Package: univention-system-setup Version: 11.0.5-11A~4.3.0.201807311709 Branch: ucs_4.3-0 Scope: errata4.3-1 Package: univention-join Version: 10.0.0-18A~4.3.0.201807311721 Branch: ucs_4.3-0 Scope: errata4.3-1 Package: univention-appcenter Version: 7.0.2-18A~4.3.0.201807311723 Branch: ucs_4.3-0 Scope: errata4.3-1 Package: univention-management-console Version: 10.0.6-9A~4.3.0.201807311732 Branch: ucs_4.3-0 Scope: errata4.3-1 [4.3-1] 90c1cd94e8 Bug #47114: Fix notifyer traceback memory leaks YAML 2
Tracebacks from inside threads don't print the context from inside the thread anymore but instead the context during which they were reraised. __error_handling management/univention-management-console/src/univention/management/console/base.py:307 L292 calls __error_handling if a traceback occurred inside a threads L258 calls __error_handling for "normal" tracebacks I suggest instead of reraising the exception we raise a more generic exception like "UmcOperationsError" with the already formatted traceback inside the message.
(In reply to Jürn Brodersen from comment #17) > I suggest instead of reraising the exception we raise a more generic > exception like "UmcOperationsError" with the already formatted traceback > inside the message. No please not, it was hard work to get rid of such an exception handling.
(In reply to Florian Best from comment #18) > (In reply to Jürn Brodersen from comment #17) > > I suggest instead of reraising the exception we raise a more generic > > exception like "UmcOperationsError" with the already formatted traceback > > inside the message. > > No please not, it was hard work to get rid of such an exception handling. Any Ideas? :) The traceback object is gone at that point and I would really like to see the context from inside the thread.
Created attachment 9622 [details] patch Maybe this?
(In reply to Florian Best from comment #20) > Created attachment 9622 [details] > Maybe this? Yes, which one small fix. Thanks: [4.3-1] 51e79b6b3e Bug #47114 UMC: Fix traceback after fixing memory leak .../univention-management-console/debian/changelog | 6 ++++ .../src/univention/management/console/base.py | 32 ++++++++++++++++++++-- 2 files changed, 36 insertions(+), 2 deletions(-) Package: univention-management-console Version: 10.0.6-10A~4.3.0.201808071548 Branch: ucs_4.3-0 Scope: errata4.3-1 [4.3-1] 2c4274e7fa Bug #47114 UMC: Fix traceback after fixing memory leak YAML doc/errata/staging/univention-management-console.yaml | 2 +- 1 file changed, 1 insertion(+), 1 deletion(-) OK: errata-announce -V --only univention-management-console.yaml
Looks good now :) I will check on Tuesday if no other packages block the release and set this to verified if possible.

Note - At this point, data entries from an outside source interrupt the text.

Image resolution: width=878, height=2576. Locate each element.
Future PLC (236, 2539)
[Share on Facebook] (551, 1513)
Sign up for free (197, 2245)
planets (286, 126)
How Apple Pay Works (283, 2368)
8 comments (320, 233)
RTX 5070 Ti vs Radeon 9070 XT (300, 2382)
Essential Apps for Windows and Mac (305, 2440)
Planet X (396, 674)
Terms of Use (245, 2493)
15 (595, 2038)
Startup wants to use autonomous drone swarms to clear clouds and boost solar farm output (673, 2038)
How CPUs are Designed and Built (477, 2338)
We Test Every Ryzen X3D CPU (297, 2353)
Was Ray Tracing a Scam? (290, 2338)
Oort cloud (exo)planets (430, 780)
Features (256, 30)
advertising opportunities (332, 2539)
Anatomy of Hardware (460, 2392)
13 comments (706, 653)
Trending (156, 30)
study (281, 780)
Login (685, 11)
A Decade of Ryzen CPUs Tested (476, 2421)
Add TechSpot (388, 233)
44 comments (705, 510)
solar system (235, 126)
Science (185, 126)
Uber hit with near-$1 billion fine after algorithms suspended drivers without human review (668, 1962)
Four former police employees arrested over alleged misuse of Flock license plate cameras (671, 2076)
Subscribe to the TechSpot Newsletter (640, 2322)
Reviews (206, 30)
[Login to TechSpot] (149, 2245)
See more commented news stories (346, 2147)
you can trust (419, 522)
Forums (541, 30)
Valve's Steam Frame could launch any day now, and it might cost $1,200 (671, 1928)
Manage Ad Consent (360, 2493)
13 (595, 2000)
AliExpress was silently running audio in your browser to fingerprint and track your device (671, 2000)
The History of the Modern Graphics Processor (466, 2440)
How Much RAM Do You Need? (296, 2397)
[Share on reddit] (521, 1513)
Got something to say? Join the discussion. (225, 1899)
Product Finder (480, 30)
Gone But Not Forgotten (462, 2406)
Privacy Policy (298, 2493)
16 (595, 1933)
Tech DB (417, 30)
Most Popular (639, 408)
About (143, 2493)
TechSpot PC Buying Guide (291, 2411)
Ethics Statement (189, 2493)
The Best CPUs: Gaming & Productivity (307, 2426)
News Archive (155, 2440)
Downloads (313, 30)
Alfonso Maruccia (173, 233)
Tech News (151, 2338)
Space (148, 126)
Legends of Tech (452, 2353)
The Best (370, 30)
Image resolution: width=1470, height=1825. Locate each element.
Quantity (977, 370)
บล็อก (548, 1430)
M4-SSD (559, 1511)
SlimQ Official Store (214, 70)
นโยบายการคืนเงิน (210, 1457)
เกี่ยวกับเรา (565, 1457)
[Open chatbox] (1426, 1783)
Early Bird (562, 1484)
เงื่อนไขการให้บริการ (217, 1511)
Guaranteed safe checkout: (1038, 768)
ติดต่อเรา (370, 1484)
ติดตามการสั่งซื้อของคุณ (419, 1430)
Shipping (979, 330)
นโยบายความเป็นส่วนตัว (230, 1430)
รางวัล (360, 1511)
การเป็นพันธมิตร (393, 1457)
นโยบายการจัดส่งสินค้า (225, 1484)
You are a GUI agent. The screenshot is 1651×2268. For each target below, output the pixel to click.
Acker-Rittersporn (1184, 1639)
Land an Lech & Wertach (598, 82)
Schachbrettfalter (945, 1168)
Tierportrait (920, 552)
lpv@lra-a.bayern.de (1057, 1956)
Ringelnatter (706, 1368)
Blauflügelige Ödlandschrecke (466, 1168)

(In reply to Jürn Brodersen from comment #22) > Looks good now :) > > I will check on Tuesday if no other packages block the release and set this > to verified if possible. OK jenkins will check this -> Verified
<http://errata.software-univention.de/ucs/4.3/211.html> <http://errata.software-univention.de/ucs/4.3/213.html> <http://errata.software-univention.de/ucs/4.3/214.html> <http://errata.software-univention.de/ucs/4.3/215.html> <http://errata.software-univention.de/ucs/4.3/216.html>
This broke logging of tracebacks in ucs-school-umc-installer and ucs-school-umc-import.